--- EXERCISE INSTRUCTIONS ---
Reproduce, unaltered, the line with "Where should I click to: Select" along with every line that follows it in the records, up to the last.

[Collected data]
↓↓↓

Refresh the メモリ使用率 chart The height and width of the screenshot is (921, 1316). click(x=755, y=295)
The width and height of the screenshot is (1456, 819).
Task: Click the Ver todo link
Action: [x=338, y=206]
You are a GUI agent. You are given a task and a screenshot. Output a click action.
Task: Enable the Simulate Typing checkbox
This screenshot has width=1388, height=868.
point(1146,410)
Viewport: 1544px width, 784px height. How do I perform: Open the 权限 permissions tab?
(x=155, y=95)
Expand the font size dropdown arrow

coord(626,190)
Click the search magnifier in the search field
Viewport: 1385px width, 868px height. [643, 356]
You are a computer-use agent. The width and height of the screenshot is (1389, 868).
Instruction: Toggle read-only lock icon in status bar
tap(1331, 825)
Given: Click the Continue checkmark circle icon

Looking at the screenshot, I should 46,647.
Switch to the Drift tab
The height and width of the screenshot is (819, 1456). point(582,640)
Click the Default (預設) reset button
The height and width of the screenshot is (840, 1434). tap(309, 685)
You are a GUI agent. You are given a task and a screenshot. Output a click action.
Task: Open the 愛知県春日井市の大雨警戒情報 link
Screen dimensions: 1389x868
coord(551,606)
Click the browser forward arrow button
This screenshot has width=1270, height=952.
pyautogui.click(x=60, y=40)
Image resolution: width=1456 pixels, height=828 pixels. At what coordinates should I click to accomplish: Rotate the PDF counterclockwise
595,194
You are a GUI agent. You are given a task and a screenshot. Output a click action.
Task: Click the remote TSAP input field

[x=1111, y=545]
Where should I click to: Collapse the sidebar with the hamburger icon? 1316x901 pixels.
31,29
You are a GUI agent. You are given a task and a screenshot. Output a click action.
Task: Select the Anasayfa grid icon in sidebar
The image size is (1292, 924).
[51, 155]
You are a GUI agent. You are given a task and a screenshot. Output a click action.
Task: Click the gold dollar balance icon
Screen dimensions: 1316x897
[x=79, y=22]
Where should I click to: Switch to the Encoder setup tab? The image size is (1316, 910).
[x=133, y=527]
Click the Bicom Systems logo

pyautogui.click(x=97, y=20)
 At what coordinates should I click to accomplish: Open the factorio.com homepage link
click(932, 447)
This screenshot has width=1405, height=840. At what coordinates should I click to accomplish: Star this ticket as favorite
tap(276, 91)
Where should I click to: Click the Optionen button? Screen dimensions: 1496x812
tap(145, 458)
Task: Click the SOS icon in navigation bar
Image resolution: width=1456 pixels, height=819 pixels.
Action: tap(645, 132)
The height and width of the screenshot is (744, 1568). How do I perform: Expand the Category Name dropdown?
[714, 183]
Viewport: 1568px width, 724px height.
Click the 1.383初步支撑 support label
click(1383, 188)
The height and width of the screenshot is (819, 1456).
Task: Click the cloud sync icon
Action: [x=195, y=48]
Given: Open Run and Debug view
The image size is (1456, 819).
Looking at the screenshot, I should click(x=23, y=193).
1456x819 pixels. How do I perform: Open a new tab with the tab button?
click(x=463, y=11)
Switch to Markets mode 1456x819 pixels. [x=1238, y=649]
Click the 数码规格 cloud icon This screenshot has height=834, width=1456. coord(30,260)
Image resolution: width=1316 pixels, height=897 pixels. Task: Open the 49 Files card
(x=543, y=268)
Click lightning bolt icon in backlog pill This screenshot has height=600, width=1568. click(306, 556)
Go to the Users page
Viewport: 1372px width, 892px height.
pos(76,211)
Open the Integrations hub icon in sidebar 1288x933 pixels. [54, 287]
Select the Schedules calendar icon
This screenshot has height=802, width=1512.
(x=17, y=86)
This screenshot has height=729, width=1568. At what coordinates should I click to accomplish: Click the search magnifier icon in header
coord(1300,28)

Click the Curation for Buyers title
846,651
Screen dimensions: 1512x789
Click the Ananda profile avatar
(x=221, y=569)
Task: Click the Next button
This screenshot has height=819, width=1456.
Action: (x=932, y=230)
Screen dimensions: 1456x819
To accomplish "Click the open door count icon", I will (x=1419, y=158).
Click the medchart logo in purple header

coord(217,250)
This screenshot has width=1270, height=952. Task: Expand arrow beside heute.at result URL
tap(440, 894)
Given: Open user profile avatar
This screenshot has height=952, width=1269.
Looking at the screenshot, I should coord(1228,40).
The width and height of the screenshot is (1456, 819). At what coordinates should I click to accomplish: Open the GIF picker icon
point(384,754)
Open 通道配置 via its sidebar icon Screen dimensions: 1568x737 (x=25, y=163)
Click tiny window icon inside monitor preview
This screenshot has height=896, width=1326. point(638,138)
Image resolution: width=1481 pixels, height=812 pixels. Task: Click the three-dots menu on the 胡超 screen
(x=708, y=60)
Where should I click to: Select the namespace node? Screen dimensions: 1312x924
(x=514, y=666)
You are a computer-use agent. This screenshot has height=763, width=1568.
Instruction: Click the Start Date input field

↑↑↑

--- SOLUTION BELOW ---
Where should I click to: Select the namespace node? Screen dimensions: 1312x924
(x=514, y=666)
You are a computer-use agent. This screenshot has height=763, width=1568.
Instruction: Click the Start Date input field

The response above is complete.